Pikiran bisa diekspresikan bukan hanya melalui kemampual verbal tetapi juga
linguistik. Kata-kata yang diucapkan meski berguna sekali tetapi lambat laun
akan hilang dengan sendirinya karena kemampuan mengingat kita yang semakin
berkurang. Tetapi melalui tulisan, kata-kata yang sama akan tetap bergema
karena dapat dibaca kembali. Pembacaan atas bahan yang sama bisa memberikan
nuansa yang berbeda terkait dengan penafsiran yang berbeda pula. Karena itu ia
menjadi semakin kaya makna.
Menulis sebagai sebuah aktivitas adalah bagian dari hidup
yang menyatu dengan kehidupan itu sendiri. Setiap kata yang terucap adalah
ekspresi dari penggalan-penggalan kisah hidup. Fragmen-fragmen kehidupan yang
ditulis terus menerus dan direfleksikan akan membawa dampak bagi kehidupan.
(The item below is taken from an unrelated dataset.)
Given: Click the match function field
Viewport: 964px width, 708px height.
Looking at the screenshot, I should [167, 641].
Kehidupan yang telah ditulis dengan tinta perjuangan, dikemas dalam refleksi
yang mendalam membawa perubahan pada hidup. Hidup menjadi sebuah kisah yang
bergulat antara pengalaman dan kenyataan di satu pihak dan refleksi di pihak lain.
Di sini peran bahasa, khususnya kata-kata sebagai simbol mendapat arti yang
sangat penting dalam usaha penyingkapan makna itu. Hermeneutik lalu menjadi
sebuah sistem dan diskursus dalamnya usaha mengais makna adalah aktivitas yang
melibatkan teks: entah tertulis maupun kehidupan manusia itu sendiri.[9]
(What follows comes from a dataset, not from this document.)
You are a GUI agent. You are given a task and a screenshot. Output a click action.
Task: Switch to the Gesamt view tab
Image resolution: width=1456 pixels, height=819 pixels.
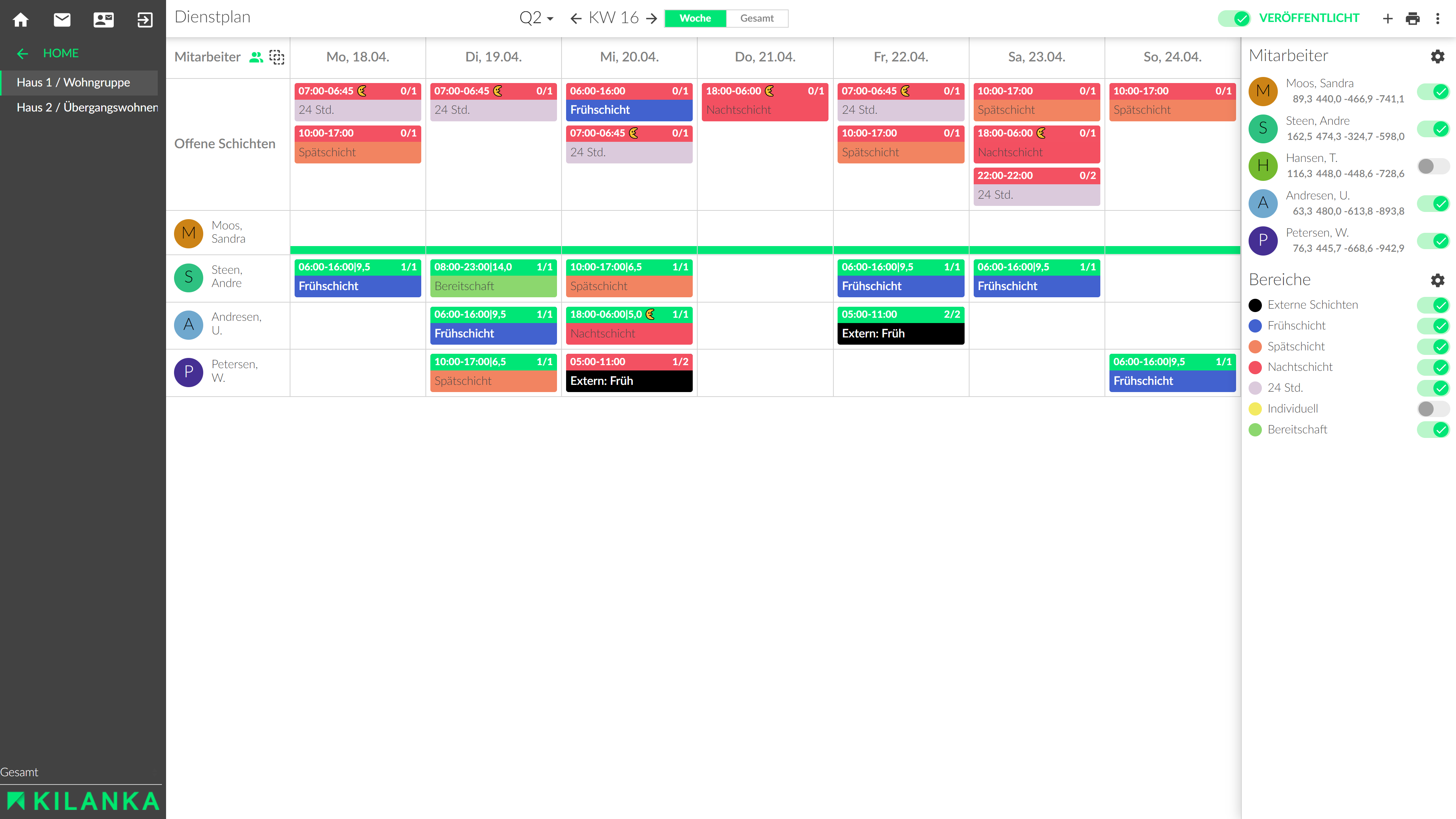757,18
Di tengah gejolak sosial, ketidakadilan, perlakuan yang
nonhuman, penindasan, kata-kata yang ditulis melawan kekerasan lebih keras dari
dentuman roket balistik yang diluncurkan pejuang Hizbullah atau mujahidin
Palestina serta semua orang yang menggunakan kekerasan senjata untuk memaksakan
keinginannya. Kata-kata yang dikemas dalam opini kerap mengubah tindak
kekerasan dan kebijakan yang timpang di negeri ini. Menulis menjadi sebuah
senjata yang paling ditakuti oleh rejim-rejim diktator dan orang-orang yang
berperilaku tidak adil. Itulah sebabnya, pada zaman Orde Baru, terdapat usaha
pembungkaman terhadap pers demi melanggengkan penindasan dan aksi korup rejim
yang berkuasa.
4. Penutup
Bagi lingkungan akademis, menulis identik dengan
kehidupan itu sendiri. Menulis bukan lagi hanya sebuah upaya menjawabi
tuntutan-tuntutan akademis untuk menyelesaikan kuliah dan meraih gelar sarjana.
Menulis lebih dari sekedar sebuah tanggungjawab akademis. Menulis adalah eksistensi
kita sebagai ens rationale sekaligus ens sociale (mahkluk sosial)
yang menunjukkan identitas dengan menghubungkan kecerdasan intelektual pada
satu pihak dan keterlibatan sosial di pihak lain.
Menulis dan memublikasikan pikiran mengemban misi itu. Dia berada di tengah
kehidupan untuk merefleksikan kehidupan dalam perspektif ilmiah-rasional.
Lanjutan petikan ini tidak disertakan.